Foto: Sergio Perez/Reuters

As farmacêuticas BioNTech, Moderna e Johnson&Johnson anunciaram nesta segunda-feira (29) que já estão trabalhando em vacinas contra a Covid-19 que terão como alvo específico a ômicron, caso os seus imunizantes existentes não sejam eficazes contra a nova variante do coronavírus.

O surgimento da nova cepa, detectada inicialmente na África do Sul, desencadeou uma forte resposta global, com a imposição de diversas restrições a viagens, por temores de que ela possa se espalhar rapidamente mesmo em países com a vacinação avançada.

A ômicron já é considerada uma “variante de preocupação” (VOC) pela Organização da Mundial da Saúde (OMS) e foi detectada em pelo menos 15 países até o momento.

A organização afirmou também nesta segunda que vê risco elevado na variante ômicron, mas que há dúvidas sobre o potencial de danos que a cepa pode causar.

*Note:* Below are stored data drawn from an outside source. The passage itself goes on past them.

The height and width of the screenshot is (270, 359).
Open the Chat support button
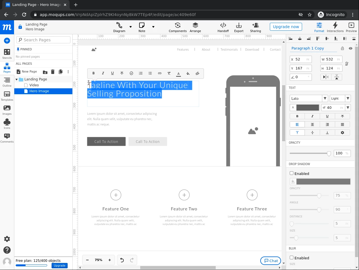click(x=271, y=261)
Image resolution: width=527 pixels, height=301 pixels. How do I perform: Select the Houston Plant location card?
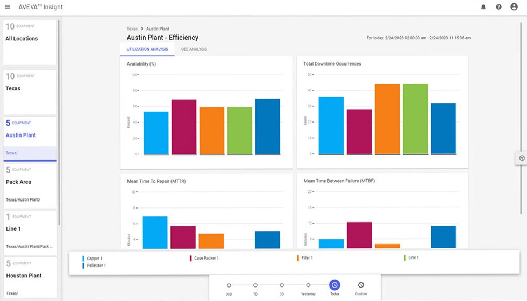click(x=30, y=277)
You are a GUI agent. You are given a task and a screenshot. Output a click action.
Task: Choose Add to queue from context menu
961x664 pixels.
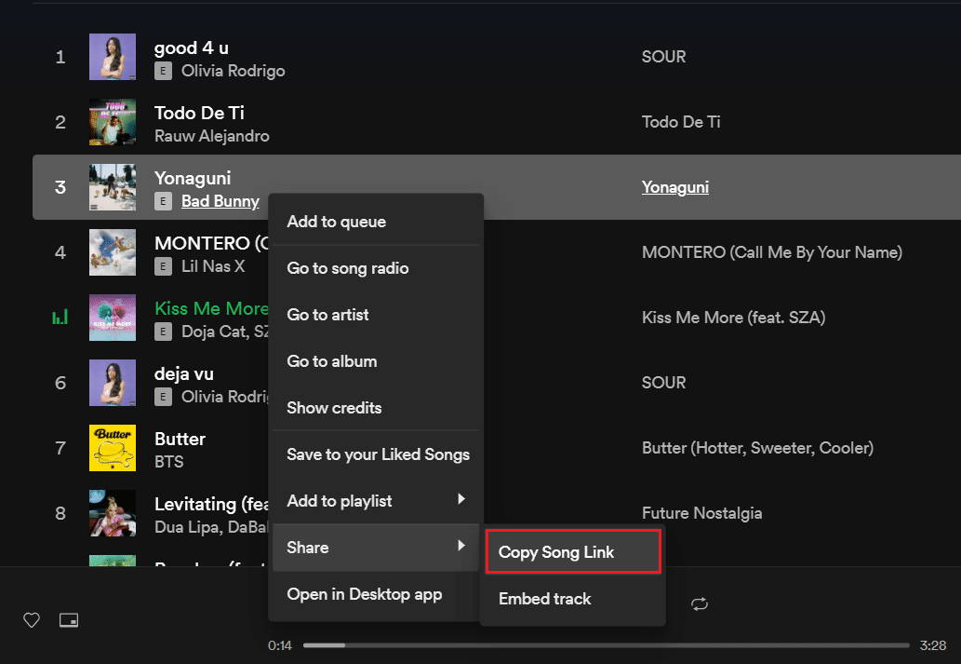337,222
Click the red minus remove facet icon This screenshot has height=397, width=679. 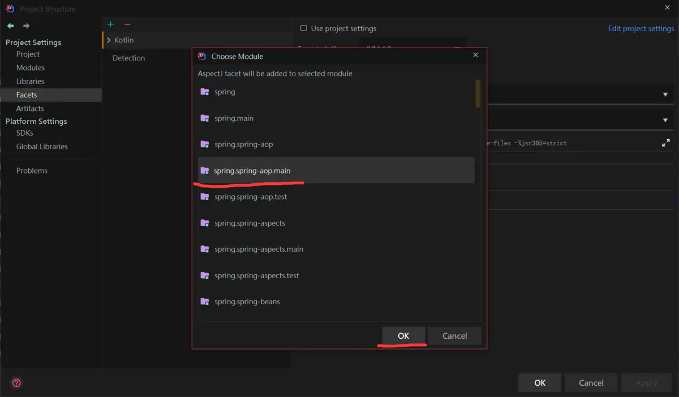pos(127,24)
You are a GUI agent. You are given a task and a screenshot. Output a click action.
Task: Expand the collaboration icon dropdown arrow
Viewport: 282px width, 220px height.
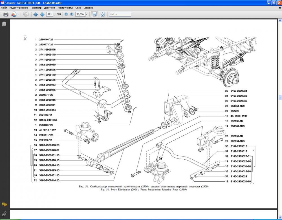(18, 14)
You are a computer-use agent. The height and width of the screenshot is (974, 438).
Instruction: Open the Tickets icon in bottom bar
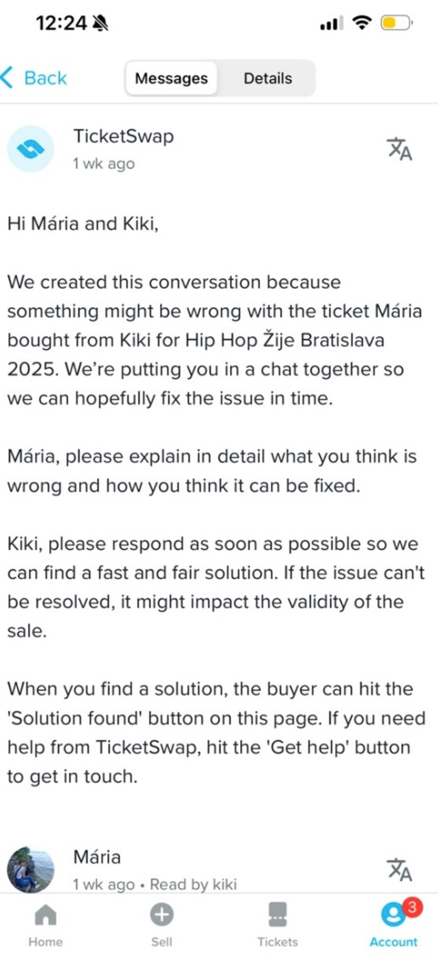(277, 915)

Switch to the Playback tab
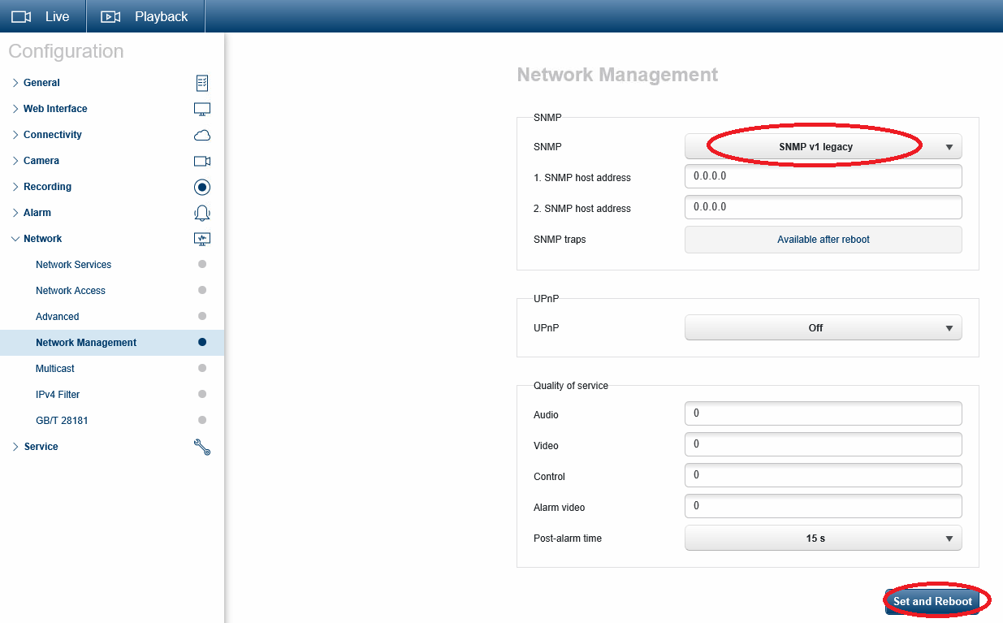pyautogui.click(x=145, y=16)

Paralelamente, ministros da Saúde dos países do G7 (grupo das nações mais desenvolvidas do mundo) estão reunidos em caráter de urgência em Londres para uma reunião de emergência sobre a nova cepa.

Pfizer/BioNTech

A alemã BioNTech, que produz sua vacina junto com Pfizer, anunciou que já começou a trabalhar em uma versão do imunizante específica para a ômicron e disse que o desenvolvimento de uma versão adaptada faz parte do procedimento padrão da empresa para novas variantes.

Ainda não está claro se a farmacêutica terá de refazer a sua vacina atual, e também não se sabe se a nova cepa afeta a eficácia dos imunizantes já existentes.

“Os primeiros passos para desenvolver uma nova vacina potencial se sobrepõem à pesquisa necessária para avaliar se uma nova dose será necessária”, afirmou a empresa alemã.

O CEO da Pfizer, Albert Bourla, já havia dito na sexta-feira (26), em uma entrevista à rede de televisão CNBC, que a empresa já tinha começado a trabalhar em uma versão da vacina para a nova variante.

Moderna e J&J

A farmacêutica americana Moderna também já disse que está trabalhando em um redesenho de sua vacina contra a Covid-19 para futuras doses de reforço. Mas o CEO da Moderna, Stéphane Bancel, afirmou à CNBC que pode levar meses para começar a vender uma eventual vacina.

Bancel disse que deve haver mais clareza sobre a eficácia das vacinas já existentes contra a nova variante em cerca de duas semanas.

A Johnson & Johnson também disse que está avaliando a eficácia do seu imunizante contra a ômicron ao mesmo tempo em que desenvolve uma vacina específica para a variante.

“Começamos a trabalhar para projetar e desenvolver uma nova vacina contra a ômicron e vamos progredir rapidamente em estudos clínicos, se necessário”, disse Mathai Mammen, chefe global de pesquisa da unidade farmacêutica da J&J.